Now with this mask taken off. Who am I? Am I the Jessica that everyone knows? The friendly girl who's loud, who thinks for her friends, who is really sweet and angelic? I dont know myself. Sometimes, all I know about myself are the things that I believe in. I believe strongly in fate, that things that happen happen for a reason. I believe in a chain reaction that one thing will always lead to another. Each is a consequence to another and that fate is a very strong factor in governing one's life. Of cos everyone can beg to differ simply because everyone believes in different things. I dont believe in hope because of the fact that I once did. And this hope came crashing down on me. I was told: Hope is but an illusion. Very harsh but true words. Now I look onto things with a skeptical mind, with the lowest expectations. People always say, aim high, you'll get mediocure. Aim mediocure and you'll get low. But then the higher you aim, the higher you push yourself up into the sky, the harder your fall is. I have learnt that the really hard way, in fact with that, I'm still learning. Life has never been smooth sailing for me. I belong to the category of people whereby everything goes wrong for them in their life. Though many would say that I'm luckier than some, I would just say to each his own.
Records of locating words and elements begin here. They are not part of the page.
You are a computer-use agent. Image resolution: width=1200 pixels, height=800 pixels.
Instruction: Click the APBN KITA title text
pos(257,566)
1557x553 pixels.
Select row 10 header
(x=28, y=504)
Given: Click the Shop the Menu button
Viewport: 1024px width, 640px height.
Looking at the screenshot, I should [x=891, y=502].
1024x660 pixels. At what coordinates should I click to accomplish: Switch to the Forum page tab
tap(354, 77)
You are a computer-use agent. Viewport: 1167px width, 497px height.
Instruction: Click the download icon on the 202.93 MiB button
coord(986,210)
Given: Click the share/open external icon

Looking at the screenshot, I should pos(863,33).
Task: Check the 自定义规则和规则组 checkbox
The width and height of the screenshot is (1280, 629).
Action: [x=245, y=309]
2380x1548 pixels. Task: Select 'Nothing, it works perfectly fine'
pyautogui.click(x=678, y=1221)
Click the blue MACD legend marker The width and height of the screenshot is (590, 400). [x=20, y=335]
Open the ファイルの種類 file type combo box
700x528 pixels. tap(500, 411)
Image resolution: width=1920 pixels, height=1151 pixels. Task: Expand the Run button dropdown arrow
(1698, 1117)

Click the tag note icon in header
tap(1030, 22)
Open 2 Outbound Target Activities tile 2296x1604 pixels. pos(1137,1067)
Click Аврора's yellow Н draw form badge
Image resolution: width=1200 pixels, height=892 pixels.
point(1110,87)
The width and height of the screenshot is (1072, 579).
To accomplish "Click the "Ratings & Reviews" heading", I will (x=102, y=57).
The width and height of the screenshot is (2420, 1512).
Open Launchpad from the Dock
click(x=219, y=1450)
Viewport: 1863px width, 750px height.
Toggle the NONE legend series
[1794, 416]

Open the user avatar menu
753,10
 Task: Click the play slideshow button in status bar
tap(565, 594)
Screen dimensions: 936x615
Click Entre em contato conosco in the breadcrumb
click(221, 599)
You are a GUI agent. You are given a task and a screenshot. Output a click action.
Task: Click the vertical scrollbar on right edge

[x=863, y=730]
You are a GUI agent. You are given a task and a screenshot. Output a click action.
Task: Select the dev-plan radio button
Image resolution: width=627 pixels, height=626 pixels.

I believe strongly in following your dreams. I think that's the only thing that keeps me going in Australia. To be reminded of my purpose of going there. To get my dream. Though I side-tracked, I guess all I can say is I'm really glad I'm back on track . Cos just for that few months, I went off track. Now I'm just a lost girl, trying to find her way back. Though seemingly simple, I'm really not that simple. When things happen, I think the worst first. Never the mosst optimistic. Because whatever I hope to happen, will never happen. In fact the opposite happens. I swear. When I think that I'll do well in this exam, I get the worst results. Nowadays I think the worst and maybe things will turn out better. I hope.
I never thought that I made it this far in life. Honestly.. But I'm just glad I did. Today I wonder, Can I love and hurt at the same time? I dont know.
Now with this mask taken off for today. I feel less burdened with a tear drop in my eye.